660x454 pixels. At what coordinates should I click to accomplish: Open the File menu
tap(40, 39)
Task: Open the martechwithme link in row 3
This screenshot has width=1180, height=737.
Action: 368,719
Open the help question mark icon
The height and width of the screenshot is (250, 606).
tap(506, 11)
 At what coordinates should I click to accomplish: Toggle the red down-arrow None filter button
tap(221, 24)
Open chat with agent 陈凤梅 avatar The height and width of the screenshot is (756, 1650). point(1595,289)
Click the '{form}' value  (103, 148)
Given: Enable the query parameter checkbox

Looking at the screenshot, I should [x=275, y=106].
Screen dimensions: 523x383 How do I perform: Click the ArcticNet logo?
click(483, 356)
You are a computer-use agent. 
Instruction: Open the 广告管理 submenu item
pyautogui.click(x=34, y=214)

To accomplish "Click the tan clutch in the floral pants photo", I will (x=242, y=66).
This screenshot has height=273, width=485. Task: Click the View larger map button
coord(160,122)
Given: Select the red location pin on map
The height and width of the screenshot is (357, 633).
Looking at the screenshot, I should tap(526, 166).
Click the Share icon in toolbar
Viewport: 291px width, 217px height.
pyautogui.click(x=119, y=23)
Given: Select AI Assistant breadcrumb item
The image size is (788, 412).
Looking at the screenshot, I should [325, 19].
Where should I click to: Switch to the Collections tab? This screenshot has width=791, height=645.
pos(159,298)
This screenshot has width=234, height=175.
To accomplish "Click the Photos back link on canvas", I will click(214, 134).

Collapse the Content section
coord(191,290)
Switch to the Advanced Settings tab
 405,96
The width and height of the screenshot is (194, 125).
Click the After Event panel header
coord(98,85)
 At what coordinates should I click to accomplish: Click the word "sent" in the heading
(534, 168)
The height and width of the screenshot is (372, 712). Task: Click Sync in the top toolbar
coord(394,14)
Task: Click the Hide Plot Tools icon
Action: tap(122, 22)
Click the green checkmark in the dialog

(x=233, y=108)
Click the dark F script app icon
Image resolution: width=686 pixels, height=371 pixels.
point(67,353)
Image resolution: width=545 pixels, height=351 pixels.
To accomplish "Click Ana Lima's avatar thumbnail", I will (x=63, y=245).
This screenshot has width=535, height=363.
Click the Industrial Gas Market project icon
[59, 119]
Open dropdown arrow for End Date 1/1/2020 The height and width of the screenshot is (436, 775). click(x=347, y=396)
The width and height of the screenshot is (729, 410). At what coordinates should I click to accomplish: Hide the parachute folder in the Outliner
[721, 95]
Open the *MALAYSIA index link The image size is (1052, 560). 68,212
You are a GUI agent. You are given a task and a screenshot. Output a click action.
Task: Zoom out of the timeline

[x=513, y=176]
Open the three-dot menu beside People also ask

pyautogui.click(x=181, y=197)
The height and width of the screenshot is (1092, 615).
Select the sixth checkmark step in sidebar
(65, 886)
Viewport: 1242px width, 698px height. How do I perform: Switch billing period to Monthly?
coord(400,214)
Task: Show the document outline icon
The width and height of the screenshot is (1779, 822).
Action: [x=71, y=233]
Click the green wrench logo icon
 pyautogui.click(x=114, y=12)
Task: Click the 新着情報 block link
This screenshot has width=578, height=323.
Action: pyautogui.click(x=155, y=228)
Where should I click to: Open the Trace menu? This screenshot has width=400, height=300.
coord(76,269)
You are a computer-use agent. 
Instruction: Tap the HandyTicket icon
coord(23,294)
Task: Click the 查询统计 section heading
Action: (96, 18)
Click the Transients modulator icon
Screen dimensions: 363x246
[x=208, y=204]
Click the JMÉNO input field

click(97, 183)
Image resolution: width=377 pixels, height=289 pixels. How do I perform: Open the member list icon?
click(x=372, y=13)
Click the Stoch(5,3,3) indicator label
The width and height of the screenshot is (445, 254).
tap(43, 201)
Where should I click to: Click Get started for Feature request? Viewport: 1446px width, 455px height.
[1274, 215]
--------------------------------
- Task item
Beginning with the line that contains "Task: Show the document outline icon", retype every remaining line of the listing exactly, ending with the last one.

- Expected answer
Task: Show the document outline icon
The width and height of the screenshot is (1779, 822).
Action: [x=71, y=233]
Click the green wrench logo icon
 pyautogui.click(x=114, y=12)
Task: Click the 新着情報 block link
This screenshot has width=578, height=323.
Action: pyautogui.click(x=155, y=228)
Where should I click to: Open the Trace menu? This screenshot has width=400, height=300.
coord(76,269)
You are a computer-use agent. 
Instruction: Tap the HandyTicket icon
coord(23,294)
Task: Click the 查询统计 section heading
Action: (96, 18)
Click the Transients modulator icon
Screen dimensions: 363x246
[x=208, y=204]
Click the JMÉNO input field

click(97, 183)
Image resolution: width=377 pixels, height=289 pixels. How do I perform: Open the member list icon?
click(x=372, y=13)
Click the Stoch(5,3,3) indicator label
The width and height of the screenshot is (445, 254).
tap(43, 201)
Where should I click to: Click Get started for Feature request? Viewport: 1446px width, 455px height.
[1274, 215]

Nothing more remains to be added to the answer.